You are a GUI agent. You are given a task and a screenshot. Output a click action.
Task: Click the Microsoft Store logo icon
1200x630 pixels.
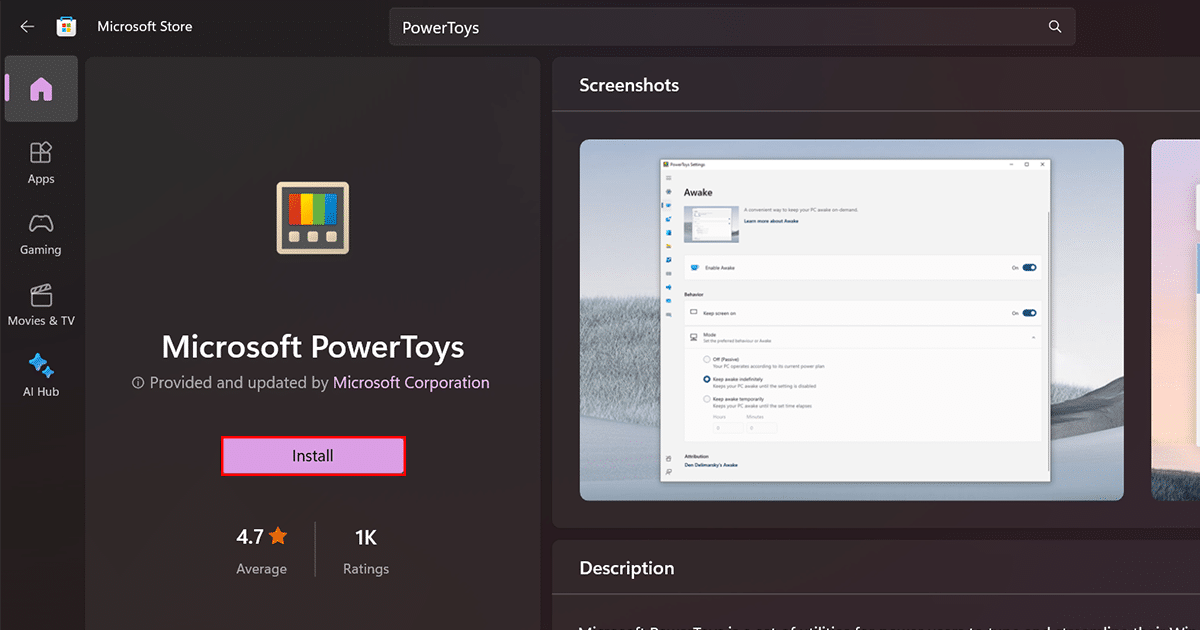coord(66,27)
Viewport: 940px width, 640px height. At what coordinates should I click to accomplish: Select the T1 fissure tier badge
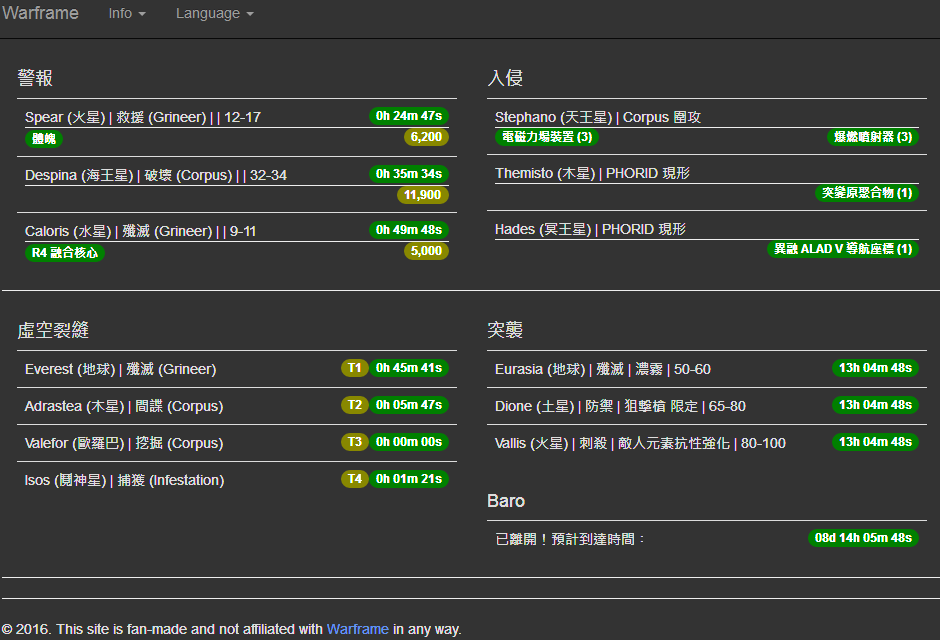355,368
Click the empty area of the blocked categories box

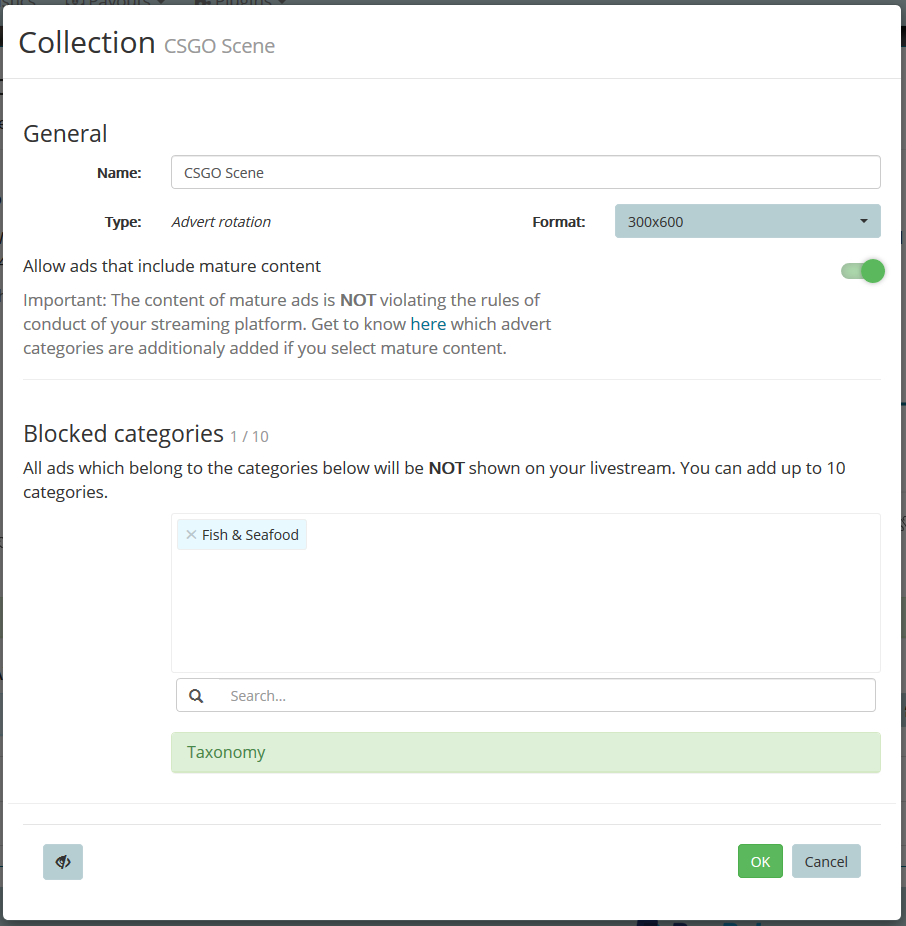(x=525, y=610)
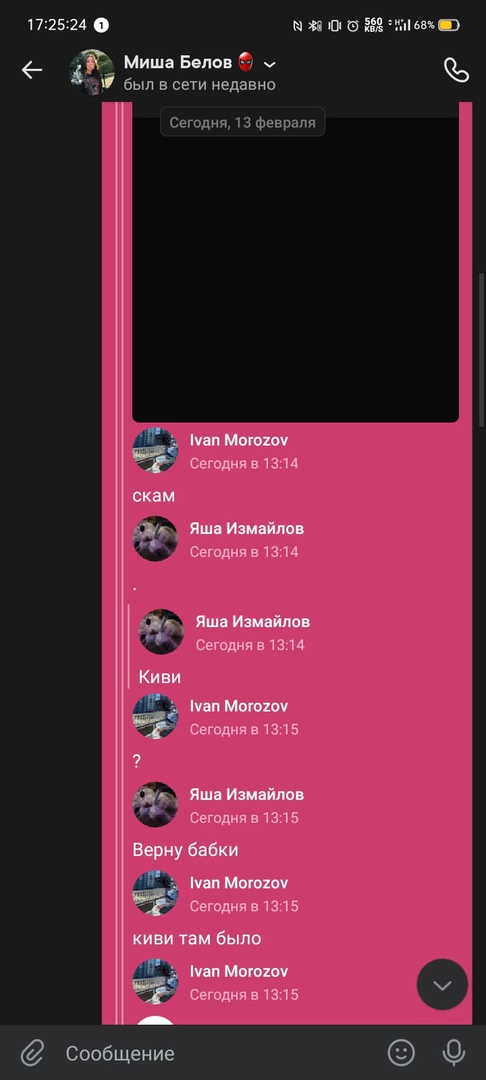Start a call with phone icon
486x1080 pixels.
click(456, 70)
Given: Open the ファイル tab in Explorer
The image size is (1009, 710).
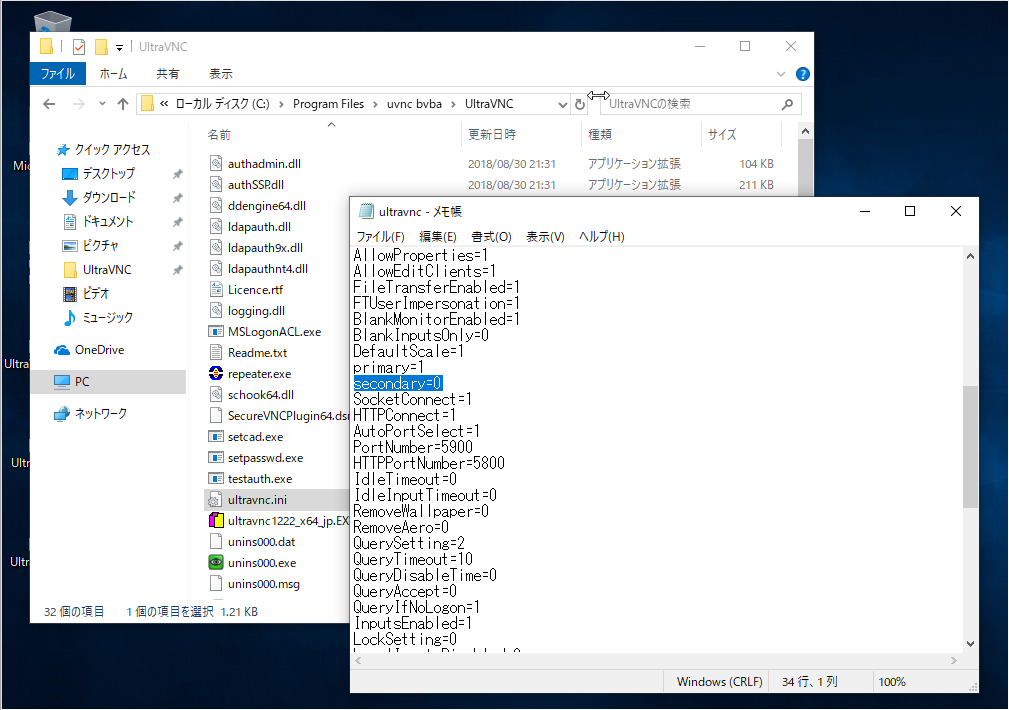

--

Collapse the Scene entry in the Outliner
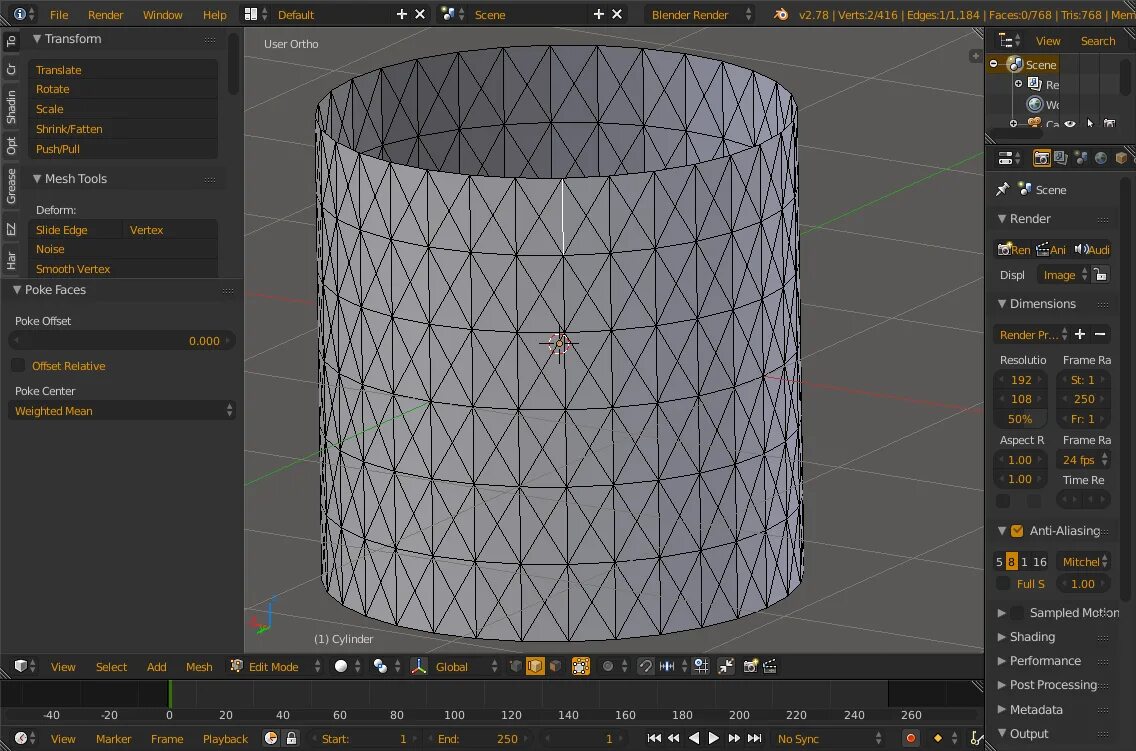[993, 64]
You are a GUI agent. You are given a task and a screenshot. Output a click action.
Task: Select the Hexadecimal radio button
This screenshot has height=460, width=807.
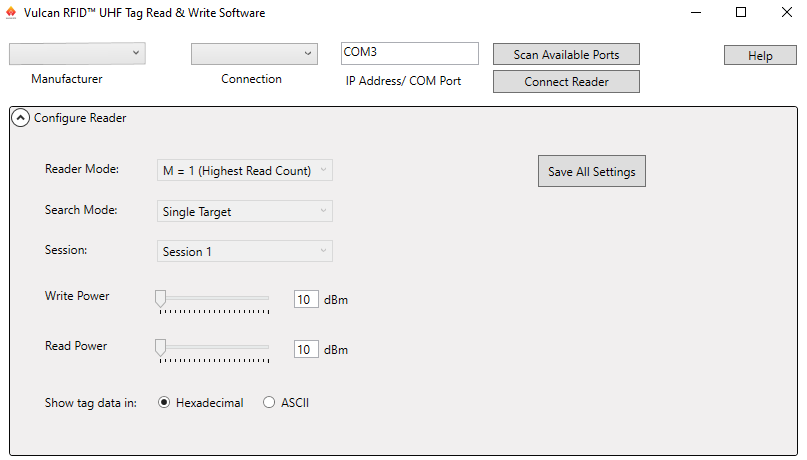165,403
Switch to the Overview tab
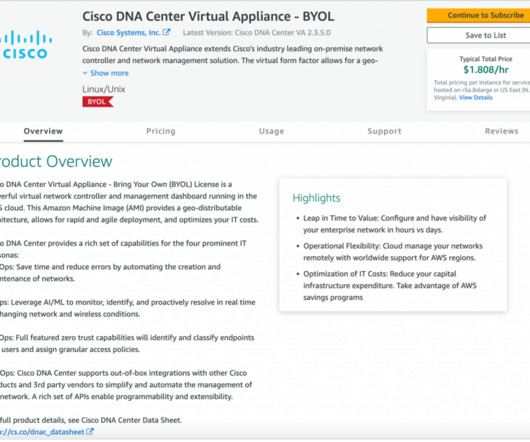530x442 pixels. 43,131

==

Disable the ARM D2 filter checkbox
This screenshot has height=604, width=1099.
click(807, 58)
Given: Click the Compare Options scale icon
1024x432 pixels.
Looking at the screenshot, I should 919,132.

## Exercise
Within the listing above, extract exactly the lines that run from the one containing "Viewport: 940px width, 640px" through the one containing "The image size is (1009, 710).", excluding any pictures.

## Your response
Viewport: 940px width, 640px height. At what coordinates should I click to accomplish: Select the T1 fissure tier badge
355,368
Click the empty area of the blocked categories box

(x=525, y=610)
Start a call with phone icon
486x1080 pixels.
click(456, 70)
Given: Open the ファイル tab in Explorer
The image size is (1009, 710).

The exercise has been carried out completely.